Depuis la chute du régime Assad, qui a régné sur la Syrie pendant plus de cinquante ans, le pays traverse une phase de transition. Le gouvernement mis en place s’attelle à une mission titanesque : reconstruire politiquement, économiquement et socialement un pays dont d’immenses territoires ont été ravagés par la guerre. Le président par intérim Ahmed Al-Charaa s’emploie à sortir la Syrie, parmi les pays les plus frappés au monde par des sanctions, de l’isolement.

Depuis la chute du régime, la Syrie s’ouvre au monde à un rythme effréné, avec de nombreuses sanctions levées. Récemment, le président américain a évoqué la possibilité de retirer la Syrie de la liste des pays soutenant le terrorisme. Al-Charaa a également pris la parole devant l’Assemblée générale de l’ONU et a effectué une visite d’État à Washington.

Plus d’une douzaine de pays ont déjà rouvert leurs ambassades à Damas depuis la chute du régime. En juillet dernier, le président français Emmanuel Macron a été le premier chef d’État de l’Union européenne à visiter Damas, où il a évoqué la restitution de fonds gelés du régime Assad en France. Interrogé sur une possible me similaire de la part de la Suisse, le Secrétariat d’État à l’économie (SECO) n’a pas répondu.

Des analystes demeurent sceptiques quant à la sincérité des nouveaux dirigeants et craignent une gouvernance islamiste ou l’oppression des minorités.

Bureau humanitaire revalorisé

Le voyage récent de Monika Schmutz Kirgöz et de Patricia Danzi à Damas pour officialiser la transformation du bureau humanitaire suisse en un bureau de coopération est un signe clair de l’intention de la Suisse de jouer un rôle dans cette nouvelle Syrie.

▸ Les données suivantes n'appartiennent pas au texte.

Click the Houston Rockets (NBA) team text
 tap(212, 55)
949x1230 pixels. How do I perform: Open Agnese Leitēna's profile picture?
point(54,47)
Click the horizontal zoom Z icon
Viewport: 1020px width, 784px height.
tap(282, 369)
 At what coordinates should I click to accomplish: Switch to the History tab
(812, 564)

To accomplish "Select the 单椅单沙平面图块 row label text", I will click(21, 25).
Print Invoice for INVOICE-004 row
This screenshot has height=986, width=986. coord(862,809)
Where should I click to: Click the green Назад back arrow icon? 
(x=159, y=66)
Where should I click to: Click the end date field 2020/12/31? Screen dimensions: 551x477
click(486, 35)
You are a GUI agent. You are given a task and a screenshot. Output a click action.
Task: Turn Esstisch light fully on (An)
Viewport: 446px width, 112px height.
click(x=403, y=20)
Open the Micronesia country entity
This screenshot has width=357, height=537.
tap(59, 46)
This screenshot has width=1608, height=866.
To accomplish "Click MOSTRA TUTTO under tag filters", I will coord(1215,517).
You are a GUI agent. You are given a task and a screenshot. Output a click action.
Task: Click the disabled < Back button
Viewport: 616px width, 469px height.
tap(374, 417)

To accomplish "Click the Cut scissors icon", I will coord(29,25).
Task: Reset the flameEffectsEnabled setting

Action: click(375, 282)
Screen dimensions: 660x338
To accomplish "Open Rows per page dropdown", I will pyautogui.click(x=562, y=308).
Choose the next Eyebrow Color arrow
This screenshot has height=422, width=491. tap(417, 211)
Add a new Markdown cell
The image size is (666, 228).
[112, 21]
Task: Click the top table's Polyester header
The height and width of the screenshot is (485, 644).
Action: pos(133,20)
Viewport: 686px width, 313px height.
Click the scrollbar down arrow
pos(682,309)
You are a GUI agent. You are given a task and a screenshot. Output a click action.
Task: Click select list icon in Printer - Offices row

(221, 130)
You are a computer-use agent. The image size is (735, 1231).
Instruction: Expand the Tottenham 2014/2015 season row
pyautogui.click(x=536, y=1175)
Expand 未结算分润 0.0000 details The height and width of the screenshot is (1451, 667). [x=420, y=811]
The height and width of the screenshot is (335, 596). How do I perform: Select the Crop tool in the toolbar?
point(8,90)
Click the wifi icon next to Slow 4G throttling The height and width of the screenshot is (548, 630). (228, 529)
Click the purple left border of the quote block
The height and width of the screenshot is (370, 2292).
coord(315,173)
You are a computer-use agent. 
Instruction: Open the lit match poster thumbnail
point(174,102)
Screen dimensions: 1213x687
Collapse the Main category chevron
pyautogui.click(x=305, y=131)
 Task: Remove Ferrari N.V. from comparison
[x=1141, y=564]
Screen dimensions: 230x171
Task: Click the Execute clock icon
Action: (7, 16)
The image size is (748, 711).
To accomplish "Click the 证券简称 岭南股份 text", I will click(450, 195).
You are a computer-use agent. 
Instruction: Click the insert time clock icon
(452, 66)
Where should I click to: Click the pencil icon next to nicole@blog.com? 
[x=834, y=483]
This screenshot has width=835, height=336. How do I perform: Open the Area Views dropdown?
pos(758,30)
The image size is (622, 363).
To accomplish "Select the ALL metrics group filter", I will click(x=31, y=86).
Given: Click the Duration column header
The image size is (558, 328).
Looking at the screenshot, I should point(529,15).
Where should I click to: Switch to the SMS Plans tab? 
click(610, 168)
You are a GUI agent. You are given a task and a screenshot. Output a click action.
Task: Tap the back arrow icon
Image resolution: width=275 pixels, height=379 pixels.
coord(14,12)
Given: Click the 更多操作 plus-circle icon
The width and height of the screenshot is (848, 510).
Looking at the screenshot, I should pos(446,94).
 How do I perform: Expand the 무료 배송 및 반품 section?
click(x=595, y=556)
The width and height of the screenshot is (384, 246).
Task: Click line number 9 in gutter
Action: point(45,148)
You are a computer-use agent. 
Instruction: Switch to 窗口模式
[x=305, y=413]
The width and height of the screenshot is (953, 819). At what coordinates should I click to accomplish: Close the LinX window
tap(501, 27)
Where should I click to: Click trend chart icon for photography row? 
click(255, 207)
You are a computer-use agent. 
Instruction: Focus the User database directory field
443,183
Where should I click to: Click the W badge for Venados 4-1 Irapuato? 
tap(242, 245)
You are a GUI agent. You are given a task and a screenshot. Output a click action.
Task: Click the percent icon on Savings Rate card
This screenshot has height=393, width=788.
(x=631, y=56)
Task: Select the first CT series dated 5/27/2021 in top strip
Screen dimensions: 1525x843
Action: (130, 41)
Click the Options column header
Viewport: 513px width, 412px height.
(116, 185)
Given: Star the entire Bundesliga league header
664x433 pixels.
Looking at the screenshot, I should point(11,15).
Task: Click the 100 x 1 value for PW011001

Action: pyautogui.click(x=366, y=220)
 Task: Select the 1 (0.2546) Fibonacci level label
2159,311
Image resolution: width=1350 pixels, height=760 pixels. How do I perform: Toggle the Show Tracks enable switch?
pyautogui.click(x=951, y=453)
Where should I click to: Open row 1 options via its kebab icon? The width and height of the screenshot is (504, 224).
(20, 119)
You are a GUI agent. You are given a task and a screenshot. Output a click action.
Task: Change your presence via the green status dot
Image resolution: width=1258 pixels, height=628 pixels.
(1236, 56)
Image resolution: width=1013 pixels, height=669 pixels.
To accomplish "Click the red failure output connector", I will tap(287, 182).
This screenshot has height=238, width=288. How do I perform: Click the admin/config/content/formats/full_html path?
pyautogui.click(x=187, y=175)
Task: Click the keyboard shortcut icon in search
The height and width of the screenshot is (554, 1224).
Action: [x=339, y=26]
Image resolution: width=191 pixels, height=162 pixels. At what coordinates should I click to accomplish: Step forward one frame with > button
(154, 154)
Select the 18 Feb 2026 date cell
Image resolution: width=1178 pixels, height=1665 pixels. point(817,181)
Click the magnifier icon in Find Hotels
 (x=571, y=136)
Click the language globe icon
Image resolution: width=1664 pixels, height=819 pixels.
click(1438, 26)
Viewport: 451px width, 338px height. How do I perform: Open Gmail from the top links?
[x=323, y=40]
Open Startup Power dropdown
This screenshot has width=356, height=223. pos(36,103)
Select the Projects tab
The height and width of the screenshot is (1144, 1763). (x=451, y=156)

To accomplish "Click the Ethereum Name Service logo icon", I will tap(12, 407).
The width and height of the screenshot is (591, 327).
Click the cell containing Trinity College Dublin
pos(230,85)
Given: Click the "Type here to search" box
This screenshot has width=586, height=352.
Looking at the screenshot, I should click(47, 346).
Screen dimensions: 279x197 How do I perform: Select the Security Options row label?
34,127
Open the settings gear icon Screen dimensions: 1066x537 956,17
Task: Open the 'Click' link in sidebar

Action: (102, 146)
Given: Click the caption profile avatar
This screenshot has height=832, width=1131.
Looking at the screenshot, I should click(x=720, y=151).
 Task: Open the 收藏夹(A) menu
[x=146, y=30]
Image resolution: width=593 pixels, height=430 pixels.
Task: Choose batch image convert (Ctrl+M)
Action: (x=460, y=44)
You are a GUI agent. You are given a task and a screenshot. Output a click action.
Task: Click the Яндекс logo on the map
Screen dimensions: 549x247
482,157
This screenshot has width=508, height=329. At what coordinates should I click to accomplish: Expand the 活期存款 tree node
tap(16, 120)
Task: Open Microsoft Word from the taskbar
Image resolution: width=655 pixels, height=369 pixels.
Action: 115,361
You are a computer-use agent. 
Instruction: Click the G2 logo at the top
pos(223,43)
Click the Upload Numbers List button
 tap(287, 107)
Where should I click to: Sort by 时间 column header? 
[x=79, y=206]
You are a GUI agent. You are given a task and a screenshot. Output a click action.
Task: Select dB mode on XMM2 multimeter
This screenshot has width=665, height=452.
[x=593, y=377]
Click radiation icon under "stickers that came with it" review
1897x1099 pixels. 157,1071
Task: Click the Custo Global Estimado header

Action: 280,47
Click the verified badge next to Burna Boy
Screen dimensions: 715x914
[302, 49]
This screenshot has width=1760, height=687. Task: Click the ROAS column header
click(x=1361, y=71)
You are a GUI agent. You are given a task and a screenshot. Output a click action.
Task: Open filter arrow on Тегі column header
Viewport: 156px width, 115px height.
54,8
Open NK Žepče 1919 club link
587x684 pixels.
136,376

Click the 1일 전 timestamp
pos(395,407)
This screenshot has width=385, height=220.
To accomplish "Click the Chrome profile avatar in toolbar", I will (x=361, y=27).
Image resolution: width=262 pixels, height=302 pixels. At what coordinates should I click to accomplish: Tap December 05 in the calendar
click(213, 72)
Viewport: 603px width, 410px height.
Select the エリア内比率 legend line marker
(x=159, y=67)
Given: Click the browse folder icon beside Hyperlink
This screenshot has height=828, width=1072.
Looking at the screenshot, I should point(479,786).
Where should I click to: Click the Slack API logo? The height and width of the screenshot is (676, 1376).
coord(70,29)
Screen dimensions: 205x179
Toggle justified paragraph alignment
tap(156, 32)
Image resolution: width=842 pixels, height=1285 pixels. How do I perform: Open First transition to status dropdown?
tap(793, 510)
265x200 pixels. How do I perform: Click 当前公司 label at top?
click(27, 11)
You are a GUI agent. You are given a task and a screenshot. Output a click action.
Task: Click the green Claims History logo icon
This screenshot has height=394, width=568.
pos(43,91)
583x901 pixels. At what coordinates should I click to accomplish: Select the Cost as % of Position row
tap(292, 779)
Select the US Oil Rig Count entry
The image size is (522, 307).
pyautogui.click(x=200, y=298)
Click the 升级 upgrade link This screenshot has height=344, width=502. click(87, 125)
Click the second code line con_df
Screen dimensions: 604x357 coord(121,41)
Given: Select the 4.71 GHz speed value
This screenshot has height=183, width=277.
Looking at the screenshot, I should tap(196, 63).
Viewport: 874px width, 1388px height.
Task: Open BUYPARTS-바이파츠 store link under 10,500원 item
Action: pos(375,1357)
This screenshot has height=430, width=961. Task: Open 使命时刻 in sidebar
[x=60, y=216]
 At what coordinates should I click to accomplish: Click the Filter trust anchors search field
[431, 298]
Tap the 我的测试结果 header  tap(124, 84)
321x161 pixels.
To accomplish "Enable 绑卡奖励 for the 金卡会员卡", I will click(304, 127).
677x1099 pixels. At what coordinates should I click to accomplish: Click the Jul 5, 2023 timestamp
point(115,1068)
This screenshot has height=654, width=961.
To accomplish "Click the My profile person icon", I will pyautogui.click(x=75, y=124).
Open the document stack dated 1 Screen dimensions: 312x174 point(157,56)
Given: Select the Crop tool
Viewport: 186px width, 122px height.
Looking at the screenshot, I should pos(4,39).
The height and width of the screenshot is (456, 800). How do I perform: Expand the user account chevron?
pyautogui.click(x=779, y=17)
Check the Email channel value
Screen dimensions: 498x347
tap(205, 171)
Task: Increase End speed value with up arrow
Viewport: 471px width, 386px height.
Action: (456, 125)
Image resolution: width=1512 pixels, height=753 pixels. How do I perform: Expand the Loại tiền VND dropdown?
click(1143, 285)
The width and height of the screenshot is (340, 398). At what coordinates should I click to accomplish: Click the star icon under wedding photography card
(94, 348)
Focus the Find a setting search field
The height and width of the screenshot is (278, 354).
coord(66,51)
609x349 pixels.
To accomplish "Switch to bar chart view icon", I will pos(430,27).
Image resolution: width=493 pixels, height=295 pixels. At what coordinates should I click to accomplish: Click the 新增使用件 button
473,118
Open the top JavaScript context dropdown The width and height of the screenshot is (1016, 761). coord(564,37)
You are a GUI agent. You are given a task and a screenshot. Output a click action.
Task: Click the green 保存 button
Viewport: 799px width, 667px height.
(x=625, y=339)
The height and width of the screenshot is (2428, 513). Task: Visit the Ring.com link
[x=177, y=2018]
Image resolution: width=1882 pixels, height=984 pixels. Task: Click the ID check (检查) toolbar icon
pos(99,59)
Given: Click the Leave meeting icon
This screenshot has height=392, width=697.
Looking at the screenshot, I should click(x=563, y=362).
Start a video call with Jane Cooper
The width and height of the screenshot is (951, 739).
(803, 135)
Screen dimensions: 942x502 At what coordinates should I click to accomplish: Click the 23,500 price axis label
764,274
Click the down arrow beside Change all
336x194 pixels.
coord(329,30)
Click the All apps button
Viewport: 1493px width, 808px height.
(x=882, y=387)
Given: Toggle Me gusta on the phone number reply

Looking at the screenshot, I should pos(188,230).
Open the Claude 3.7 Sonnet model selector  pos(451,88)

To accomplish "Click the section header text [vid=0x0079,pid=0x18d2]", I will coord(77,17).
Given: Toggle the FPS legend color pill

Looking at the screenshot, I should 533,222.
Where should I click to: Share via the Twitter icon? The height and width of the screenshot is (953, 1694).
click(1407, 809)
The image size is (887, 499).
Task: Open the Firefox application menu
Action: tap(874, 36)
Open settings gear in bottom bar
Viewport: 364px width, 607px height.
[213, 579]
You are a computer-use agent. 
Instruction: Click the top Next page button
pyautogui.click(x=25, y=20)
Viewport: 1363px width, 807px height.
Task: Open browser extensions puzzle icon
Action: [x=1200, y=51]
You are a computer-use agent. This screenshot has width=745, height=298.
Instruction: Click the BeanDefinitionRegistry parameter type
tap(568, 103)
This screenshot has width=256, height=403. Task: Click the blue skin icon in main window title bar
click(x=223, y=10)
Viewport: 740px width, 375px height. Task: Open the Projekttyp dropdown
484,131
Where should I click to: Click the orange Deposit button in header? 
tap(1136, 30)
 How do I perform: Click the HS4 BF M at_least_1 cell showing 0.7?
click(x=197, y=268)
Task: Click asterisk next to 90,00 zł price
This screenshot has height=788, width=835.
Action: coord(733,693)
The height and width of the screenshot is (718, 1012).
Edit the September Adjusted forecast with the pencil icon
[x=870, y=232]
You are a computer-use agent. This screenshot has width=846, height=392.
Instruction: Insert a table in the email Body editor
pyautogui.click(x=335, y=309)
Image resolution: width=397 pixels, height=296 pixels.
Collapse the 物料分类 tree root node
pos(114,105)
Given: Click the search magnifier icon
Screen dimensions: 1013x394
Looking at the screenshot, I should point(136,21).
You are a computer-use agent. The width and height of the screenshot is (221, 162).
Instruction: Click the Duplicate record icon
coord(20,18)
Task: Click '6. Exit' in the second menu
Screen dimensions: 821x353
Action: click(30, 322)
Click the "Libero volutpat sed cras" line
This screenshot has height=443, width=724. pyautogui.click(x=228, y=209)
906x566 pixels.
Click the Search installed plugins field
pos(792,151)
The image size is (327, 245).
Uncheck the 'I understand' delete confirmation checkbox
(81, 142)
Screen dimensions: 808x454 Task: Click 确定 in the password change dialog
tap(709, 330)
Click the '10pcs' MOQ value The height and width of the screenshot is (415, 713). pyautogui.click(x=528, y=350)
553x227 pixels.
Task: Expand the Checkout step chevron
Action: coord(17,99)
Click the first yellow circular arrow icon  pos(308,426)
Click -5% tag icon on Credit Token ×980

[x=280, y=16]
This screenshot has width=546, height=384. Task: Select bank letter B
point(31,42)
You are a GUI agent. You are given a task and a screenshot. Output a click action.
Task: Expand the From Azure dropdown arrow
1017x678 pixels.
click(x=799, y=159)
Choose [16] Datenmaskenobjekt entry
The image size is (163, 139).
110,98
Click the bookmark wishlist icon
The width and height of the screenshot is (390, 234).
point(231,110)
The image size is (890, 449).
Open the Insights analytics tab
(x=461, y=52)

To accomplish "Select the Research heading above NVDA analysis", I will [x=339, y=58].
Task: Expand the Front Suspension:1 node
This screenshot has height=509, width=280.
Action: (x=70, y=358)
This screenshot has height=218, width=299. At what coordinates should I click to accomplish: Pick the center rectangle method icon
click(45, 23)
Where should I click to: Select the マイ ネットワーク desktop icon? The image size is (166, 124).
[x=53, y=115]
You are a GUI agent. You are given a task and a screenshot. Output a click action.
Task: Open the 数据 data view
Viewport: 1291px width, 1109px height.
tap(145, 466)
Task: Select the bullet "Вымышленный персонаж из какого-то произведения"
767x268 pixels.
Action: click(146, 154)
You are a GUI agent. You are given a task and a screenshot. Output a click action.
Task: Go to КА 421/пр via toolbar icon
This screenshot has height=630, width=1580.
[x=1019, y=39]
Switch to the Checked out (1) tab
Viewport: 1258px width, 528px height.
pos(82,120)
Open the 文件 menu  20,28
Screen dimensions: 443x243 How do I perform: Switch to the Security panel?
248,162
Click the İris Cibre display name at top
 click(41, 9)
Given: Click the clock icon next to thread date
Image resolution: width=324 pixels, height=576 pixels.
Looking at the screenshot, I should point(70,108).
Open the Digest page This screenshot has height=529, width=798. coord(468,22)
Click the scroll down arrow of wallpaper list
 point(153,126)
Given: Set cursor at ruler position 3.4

Ce bureau, ouvert en 2017 sous Bachar el-Assad, a toujours axé son aide sur les besoins de la population, sans collaborer avec les canaux étatiques. Monika Schmutz Kirgöz a confirmé que la Suisse ne soutient pas l’État syrien financièrement, mais finance des projets dans le pays.

La Suisse est active dans plusieurs initiatives, telles que des microcrédits destinés aux femmes et des projets de recyclage à Alep, où des décombres sont transformés en briques pour la reconstruction d’immeubles. Elle est également engagée dans la recherche de personnes disparues et dans la justice transitionnelle.

De nombreuses questions demeurent sur la façon dont la Suisse entend assumer son rôle dans la nouvelle Syrie, mais sa volonté de s’y frayer un chemin est manifeste.